(BPT) - Nothing says “summer is here” like a fresh salad bursting with garden-fresh vegetables, herbs and flavors. So how do you toss some zing into your salad to get your family and friends craving more? Follow these five simple steps to create eye-popping, mouth-watering and crowd-pleasing bowls of healthy and delicious salads.
Many shades of green
Darker veggies create a healthier the salad, so skip the iceberg and try some new greens with your next salad. Use spinach to provide nearly twice the recommended daily value of vitamin K, half the recommended value of vitamin A, as well as calcium and iron. A cup of romaine is a tasty alternative, with a huge dose of vitamin A and a variety of other nutrients. Arugula also offers a blend of nutrients and phytochemicals.
Think protein for power
Want a great way to add lean and cost-effective protein into your bowl? Or to sneak some delicious protein into a salad that will have your kids asking for seconds? Try tossing in a cup of boneless chicken. Get an extra boost by adding nuts, seeds or beans - a cup of black beans provides 15 grams of protein to a salad and you’ll gain soluble fiber that helps lower cholesterol, keeps blood sugar balanced and fills you up. Add some omega-3s to your bowl too, with salmon, sliced avocadoes or hemp seeds.
Top smart, toss smart
Cranberries, blue cheese, diced avocadoes, croutons, slivered almonds and olives can turn the ordinary salad into an extraordinary creation. Don’t forget that salad dressings add flavor and pizazz - try new Litehouse OPA Greek Yogurt dressing for lower calories, more protein and great taste. Spring salads burst with juicy goodness when you add fruit to the bowl. Slice fresh pineapple, strawberries, blueberries, grapes, papaya, mango or apples for a juicy upgrade to any salad.
The road to good health is paved with veggies
Adding vegetables does more than pack amazing color into your salad bowl; you are also packing your family with stellar nutrients. Flavorful vegetables are good sources of insoluble fiber that keeps your digestive tract healthy. For crunchier salads shred or thinly slice cabbage, carrots, broccoli or cauliflower.
With all the wonderful veggies and fruits, don’t forget to bring out the flavor of your creation with herbs.

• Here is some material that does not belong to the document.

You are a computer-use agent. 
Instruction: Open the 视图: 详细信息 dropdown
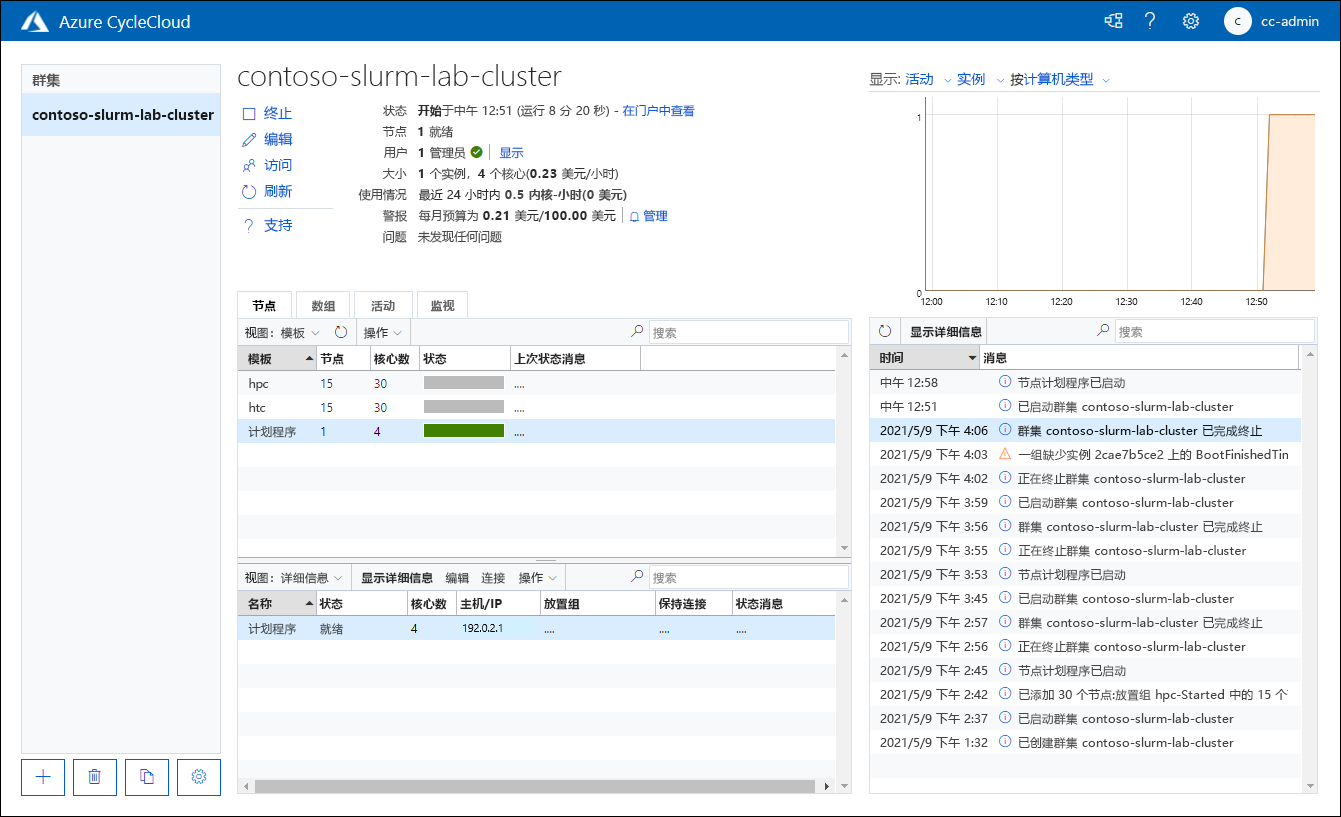(294, 578)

For a delicious way to add herbs to your salad without having to buy fresh herbs that will go bad before you can use them up, try Instantly Fresh Herbs from Litehouse that spring to life when rehydrated for a fresh-from-the-garden taste without the waste.
Ready to jump into salad season? Try this recipe that bursts with color and taste:
Confetti fruit and veggie lettuce wraps with Litehouse Pomegranate Blueberry Vinaigrette
Finished in: 20 minutes
1/2 cup seeded and diced cucumber
1/2 cup grated carrots
1/2 cup chopped red onion
1/2 cup diced strawberries
1/2 cup diced pineapple
1/2 cup diced papaya
1/2 cup diced mango
1 15-ounces can dried black beans – drained and rinsed
1 tablespoon cilantro
2 tablespoon jalapeno
2 heads washed and dried baby romaine lettuce leaves
2 ounces feta cheese crumbles
1 ounce snow pea shoots
4 ounce Litehouse Food’s Pomegranate Blueberry Vinaigrette (extra for dipping)
In large bowl, toss together cucumber, carrots, red onion, strawberries, pineapple, papaya, mango, black beans, cilantro, jalapeno and spring onions.
Stir in pomegranate blueberry vinaigrette and allow mixture to sit for five minutes so herbs rehydrate.
Add a spoonful of fruit and vegetable mixture to the center of lettuce leaf. Repeat for remaining leaves and mixture.
Sprinkle feta cheese on top of mixture and garnish with snow pea shoots.
Serve with additional pomegranate blueberry vinaigrette for dipping.
This fruit and veggie mixture also makes a great topping on pork, chicken and mild fish.